*YOUR OBJECTIVE:*
Through the line with "The height and" and starting from the first line, return the records below word for word, with pictures left out.

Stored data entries
····················
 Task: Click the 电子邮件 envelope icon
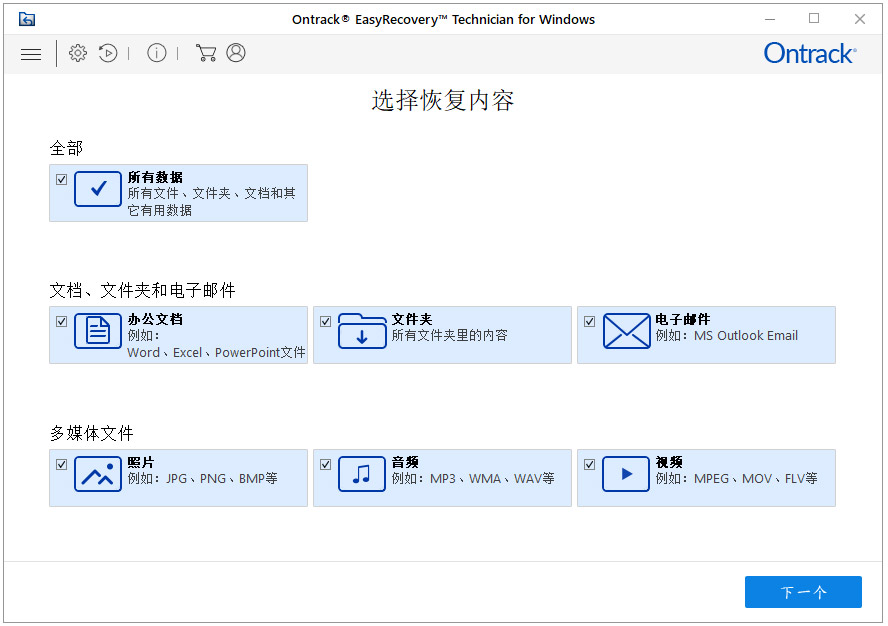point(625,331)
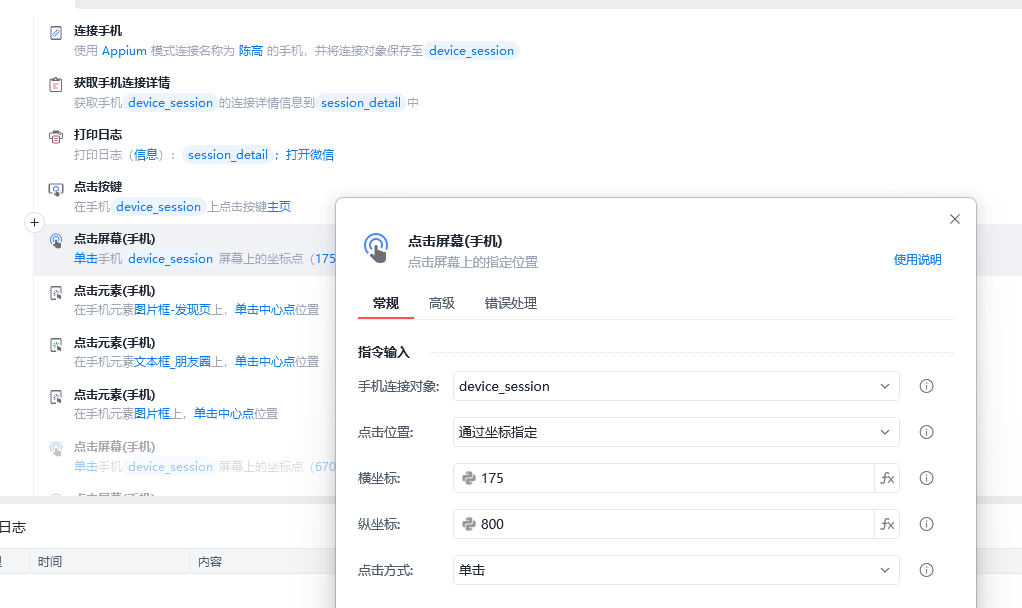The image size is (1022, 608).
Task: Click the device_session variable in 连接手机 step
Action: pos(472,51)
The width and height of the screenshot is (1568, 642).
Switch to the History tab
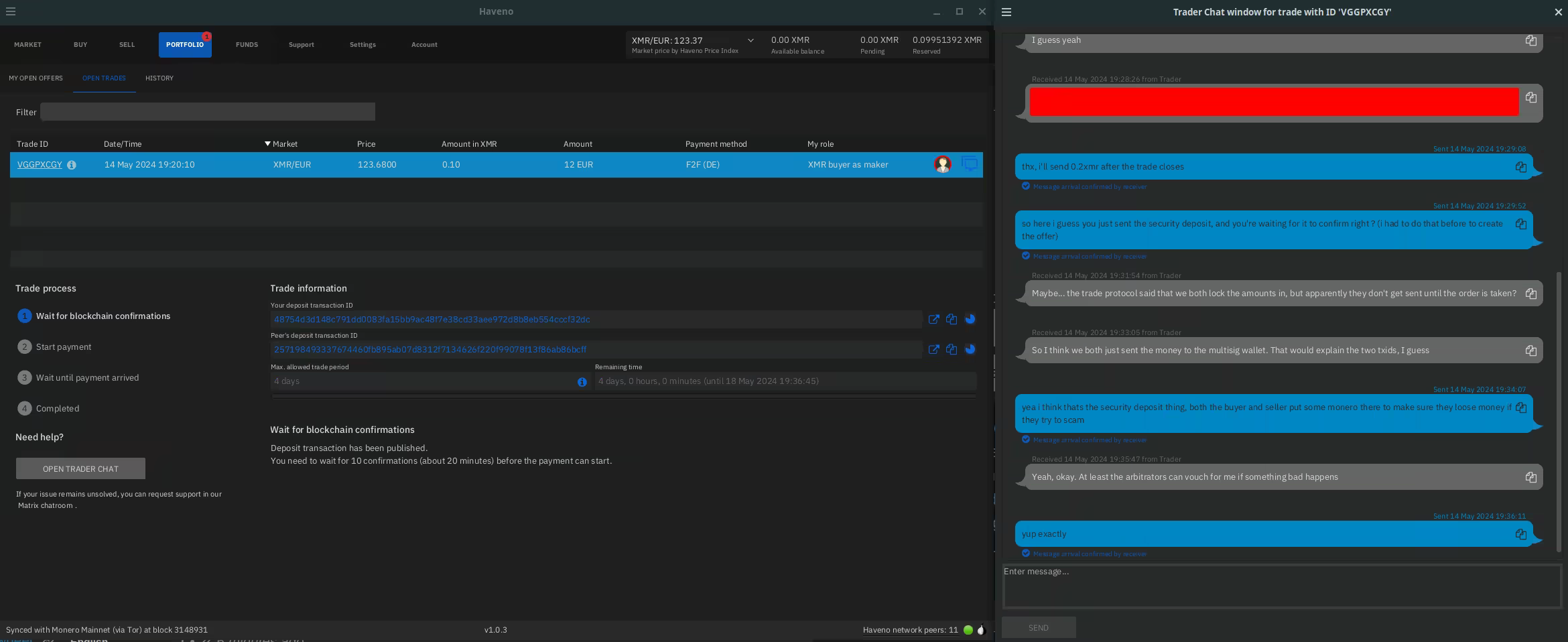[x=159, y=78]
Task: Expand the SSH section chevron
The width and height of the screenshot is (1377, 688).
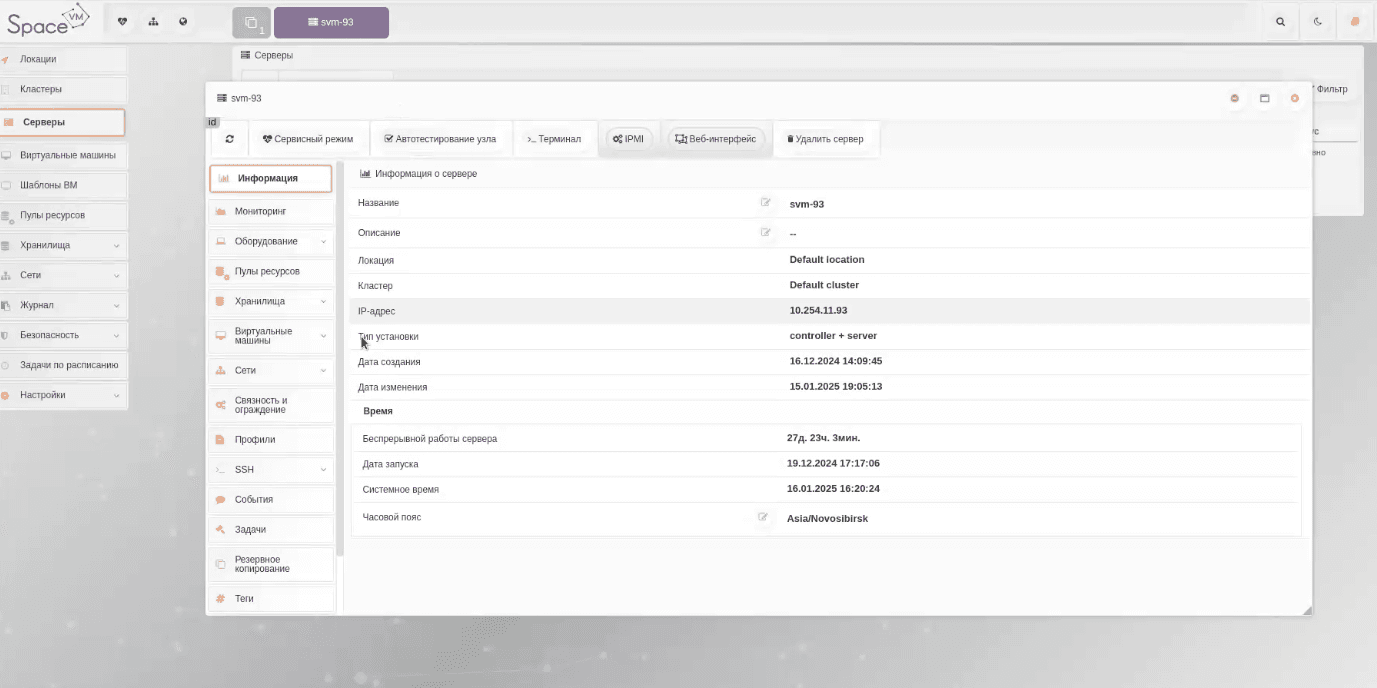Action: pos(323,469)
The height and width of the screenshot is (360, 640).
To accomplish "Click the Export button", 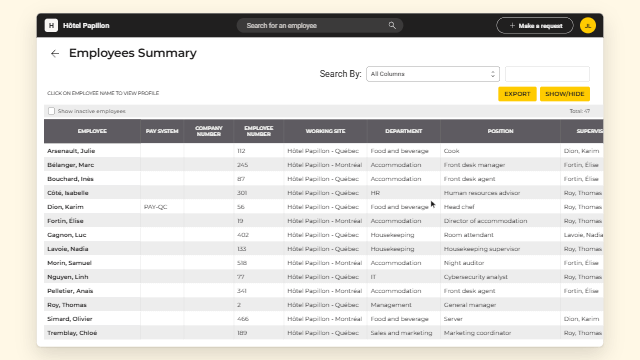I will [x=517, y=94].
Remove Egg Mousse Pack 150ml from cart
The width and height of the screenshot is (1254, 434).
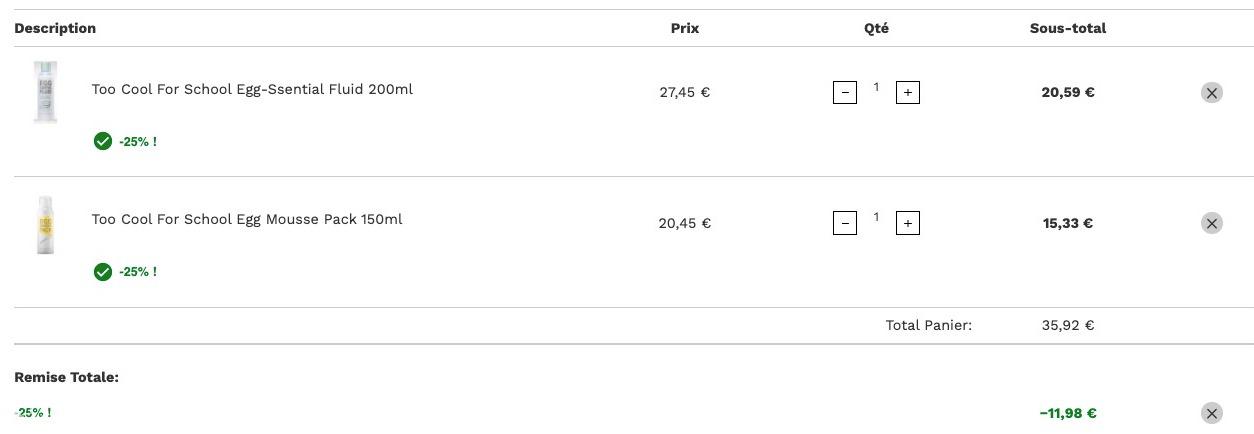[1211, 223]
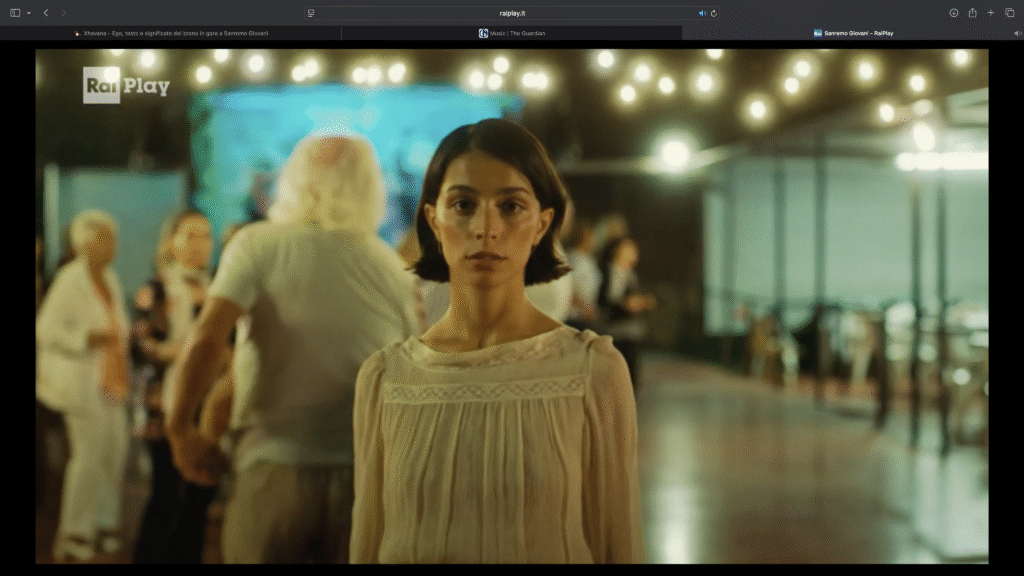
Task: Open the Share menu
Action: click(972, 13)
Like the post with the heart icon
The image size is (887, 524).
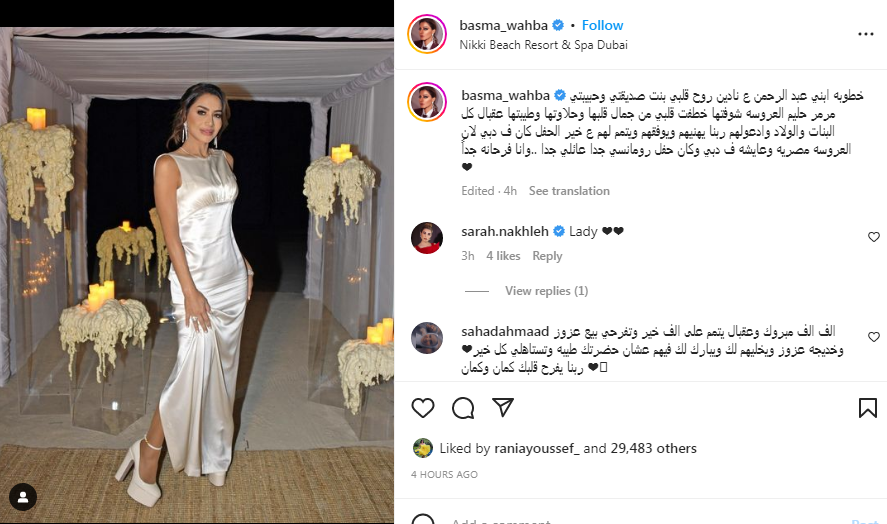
····················
*ANSWER SPACE:*
 Task: Click the 电子邮件 envelope icon
point(625,331)
The image size is (1022, 608).
Task: Click the device_session variable in 连接手机 step
Action: pos(472,51)
The width and height of the screenshot is (1568, 642).
Switch to the History tab
[x=159, y=78]
Task: Expand the SSH section chevron
The width and height of the screenshot is (1377, 688).
Action: pos(323,469)
The height and width of the screenshot is (360, 640).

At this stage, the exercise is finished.